═════ Given information

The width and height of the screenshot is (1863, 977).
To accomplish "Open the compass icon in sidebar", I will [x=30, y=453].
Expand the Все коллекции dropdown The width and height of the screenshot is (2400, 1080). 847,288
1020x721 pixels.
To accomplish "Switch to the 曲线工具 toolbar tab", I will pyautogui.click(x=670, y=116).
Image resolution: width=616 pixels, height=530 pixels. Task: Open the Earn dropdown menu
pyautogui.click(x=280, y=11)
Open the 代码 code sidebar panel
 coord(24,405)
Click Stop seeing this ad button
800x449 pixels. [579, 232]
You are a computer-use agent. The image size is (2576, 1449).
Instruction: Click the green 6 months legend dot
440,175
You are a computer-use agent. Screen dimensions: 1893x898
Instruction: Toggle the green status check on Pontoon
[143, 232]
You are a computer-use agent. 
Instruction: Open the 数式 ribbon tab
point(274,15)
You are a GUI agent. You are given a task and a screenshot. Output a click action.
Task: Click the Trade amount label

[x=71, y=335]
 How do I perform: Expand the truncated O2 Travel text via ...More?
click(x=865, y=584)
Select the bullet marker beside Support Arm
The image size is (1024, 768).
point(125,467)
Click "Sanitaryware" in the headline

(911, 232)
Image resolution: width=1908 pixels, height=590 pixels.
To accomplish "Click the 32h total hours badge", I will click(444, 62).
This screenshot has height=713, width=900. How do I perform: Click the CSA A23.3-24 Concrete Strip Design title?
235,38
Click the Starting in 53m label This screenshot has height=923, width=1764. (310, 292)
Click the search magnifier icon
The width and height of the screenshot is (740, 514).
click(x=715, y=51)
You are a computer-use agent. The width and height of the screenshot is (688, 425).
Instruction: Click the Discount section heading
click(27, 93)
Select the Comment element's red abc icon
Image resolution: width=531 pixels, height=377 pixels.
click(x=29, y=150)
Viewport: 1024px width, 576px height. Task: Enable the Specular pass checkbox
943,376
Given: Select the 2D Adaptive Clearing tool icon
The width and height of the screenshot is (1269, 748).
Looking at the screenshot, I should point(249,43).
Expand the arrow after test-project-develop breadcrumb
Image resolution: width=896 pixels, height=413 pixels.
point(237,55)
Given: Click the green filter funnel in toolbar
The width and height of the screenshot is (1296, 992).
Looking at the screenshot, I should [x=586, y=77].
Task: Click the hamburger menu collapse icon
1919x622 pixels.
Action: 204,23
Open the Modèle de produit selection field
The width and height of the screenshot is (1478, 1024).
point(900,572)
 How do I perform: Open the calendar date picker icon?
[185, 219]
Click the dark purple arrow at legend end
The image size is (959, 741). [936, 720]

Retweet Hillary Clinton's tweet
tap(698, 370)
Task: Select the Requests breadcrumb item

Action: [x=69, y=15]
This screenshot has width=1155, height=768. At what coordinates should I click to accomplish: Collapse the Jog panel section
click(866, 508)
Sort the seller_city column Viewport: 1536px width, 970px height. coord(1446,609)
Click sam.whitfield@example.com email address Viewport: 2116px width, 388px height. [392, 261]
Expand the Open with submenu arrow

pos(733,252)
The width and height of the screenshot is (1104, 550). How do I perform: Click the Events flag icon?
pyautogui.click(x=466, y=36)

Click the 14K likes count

══════════

■ Your instructions
Whatever appears in the listing above, write it down again exactly.

■ Task response
The width and height of the screenshot is (1863, 977).
To accomplish "Open the compass icon in sidebar", I will [x=30, y=453].
Expand the Все коллекции dropdown The width and height of the screenshot is (2400, 1080). 847,288
1020x721 pixels.
To accomplish "Switch to the 曲线工具 toolbar tab", I will pyautogui.click(x=670, y=116).
Image resolution: width=616 pixels, height=530 pixels. Task: Open the Earn dropdown menu
pyautogui.click(x=280, y=11)
Open the 代码 code sidebar panel
 coord(24,405)
Click Stop seeing this ad button
800x449 pixels. [579, 232]
You are a computer-use agent. The image size is (2576, 1449).
Instruction: Click the green 6 months legend dot
440,175
You are a computer-use agent. Screen dimensions: 1893x898
Instruction: Toggle the green status check on Pontoon
[143, 232]
You are a computer-use agent. 
Instruction: Open the 数式 ribbon tab
point(274,15)
You are a GUI agent. You are given a task and a screenshot. Output a click action.
Task: Click the Trade amount label

[x=71, y=335]
 How do I perform: Expand the truncated O2 Travel text via ...More?
click(x=865, y=584)
Select the bullet marker beside Support Arm
The image size is (1024, 768).
point(125,467)
Click "Sanitaryware" in the headline

(911, 232)
Image resolution: width=1908 pixels, height=590 pixels.
To accomplish "Click the 32h total hours badge", I will click(444, 62).
This screenshot has height=713, width=900. How do I perform: Click the CSA A23.3-24 Concrete Strip Design title?
235,38
Click the Starting in 53m label This screenshot has height=923, width=1764. (310, 292)
Click the search magnifier icon
The width and height of the screenshot is (740, 514).
click(x=715, y=51)
You are a computer-use agent. The width and height of the screenshot is (688, 425).
Instruction: Click the Discount section heading
click(27, 93)
Select the Comment element's red abc icon
Image resolution: width=531 pixels, height=377 pixels.
click(x=29, y=150)
Viewport: 1024px width, 576px height. Task: Enable the Specular pass checkbox
943,376
Given: Select the 2D Adaptive Clearing tool icon
The width and height of the screenshot is (1269, 748).
Looking at the screenshot, I should point(249,43).
Expand the arrow after test-project-develop breadcrumb
Image resolution: width=896 pixels, height=413 pixels.
point(237,55)
Given: Click the green filter funnel in toolbar
The width and height of the screenshot is (1296, 992).
Looking at the screenshot, I should [x=586, y=77].
Task: Click the hamburger menu collapse icon
1919x622 pixels.
Action: 204,23
Open the Modèle de produit selection field
The width and height of the screenshot is (1478, 1024).
point(900,572)
 How do I perform: Open the calendar date picker icon?
[185, 219]
Click the dark purple arrow at legend end
The image size is (959, 741). [936, 720]

Retweet Hillary Clinton's tweet
tap(698, 370)
Task: Select the Requests breadcrumb item

Action: [x=69, y=15]
This screenshot has width=1155, height=768. At what coordinates should I click to accomplish: Collapse the Jog panel section
click(866, 508)
Sort the seller_city column Viewport: 1536px width, 970px height. coord(1446,609)
Click sam.whitfield@example.com email address Viewport: 2116px width, 388px height. [392, 261]
Expand the Open with submenu arrow

pos(733,252)
The width and height of the screenshot is (1104, 550). How do I perform: Click the Events flag icon?
pyautogui.click(x=466, y=36)

Click the 14K likes count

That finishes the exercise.